Now he could go home.

But now that the head—the impossible, glorious head—was no longer in front of him soaking up his every thought, he was faced with the problem of its existence.

Where had it come from? What could possibly explain such a miracle? How could such a thing exist?

Time travel? No.

He’d read a physics paper once, purporting to demonstrate the theoretical possibility of time travel. It required the construction of an extremely long, large, and dense cylinder massing as much as the Milky Way Galaxy, and rotating at half the speed of light. But even if such a monster could be built—and it couldn’t—it would still be of dubious utility. An object shot past its surface at exactly the right angle would indeed travel into either the past or the future, depending on whether it was traveling with the cylinder’s rotation or against it. But how far it would go, there was no predicting. And a quick jaunt to the Mesozoic was out of the question—nothing could travel to a time before the cylinder was created or after its destruction.

In any event, current physics wasn’t up to building a time machine, and wouldn’t be for at least another millennium. If ever.

Could someone have employed recombinant engineering to reassemble fragments of dinosaur DNA like in that movie he used to love back when he was a kid? Again, no. It was a pleasant fantasy. But DNA was fragile. It broke down too quickly. The most that had ever been recovered inside fossil amber had been tiny fragments of insect genes. That business of patching together the fragments? Ridiculous. It would be like trying to reconstruct Shakespeare’s plays from the ashes of a burnt folio, one that yielded only the words never and foul and the. Except that the ashes came not from a single folio, but from a hundred-thousand volume library that would have included Mickey Spillane and Dorothy Sayers, Horace Walpole and Jeane Dixon, the Congressional Record and the complete works of Stephen King.

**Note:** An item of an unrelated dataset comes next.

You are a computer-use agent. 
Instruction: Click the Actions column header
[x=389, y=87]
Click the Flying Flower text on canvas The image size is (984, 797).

It wasn’t going to happen.

One’s time could be better spent, alas, trying to restore the Venus de Milo by searching the beaches of the Mediterranean for the marble grains that had once been its arms.

Could it be a fake?

This was the least likely possibility of all. He had cut the animal apart himself, gotten its blood on his hands, felt the grain and give of its muscles. It had recently been a living creature.

In his work, Leyster followed the biological journals closely. He knew exactly what was possible and what was not. Build a pseudodinosaur? From scratch? Scientists were lucky if they could put together a virus. The simplest amoeba was worlds beyond them.

So that was that. There were only three possible explanations, and each one was more impossible than the next.

Griffin knew the answer, though! Griffin knew, and could tell, and had left behind his card. Where was it? It was somewhere on his desk.

He snatched up the card. It read:


H. JAMISON GRIFFIN
ADMINISTRATIVE OFFICER

Nothing more. There was no address. No phone number. No fax. No e-mail. It didn’t even list his organization.

Griffin had left no way to get in touch with him.

Leyster grabbed the phone, punched up an outside line, and dialed directory assistance. Simultaneously, he booted up his Internet account. There were millions of records out there. The days when a man could accomplish anything at all without leaving any trace of himself behind were long gone. He’d find Griffin for sure.

But after an hour, he had to admit defeat. Griffin’s name was listed in no directory Leyster could locate. He worked for no known government agency. So far as Leyster could tell, he had never posted a comment of any kind on any subject whatsoever, or been referred to, however fleetingly, by anyone.

The man did not seem to exist.

In the end, Leyster could only wait. Wait, and hope that the bastard would return.

And what if he didn’t? What if he never came back?

These were the questions that Leyster was to ask himself a hundred times a day, every day for a year and a half. The time it took Griffin to get around to ending his silence with a phone call.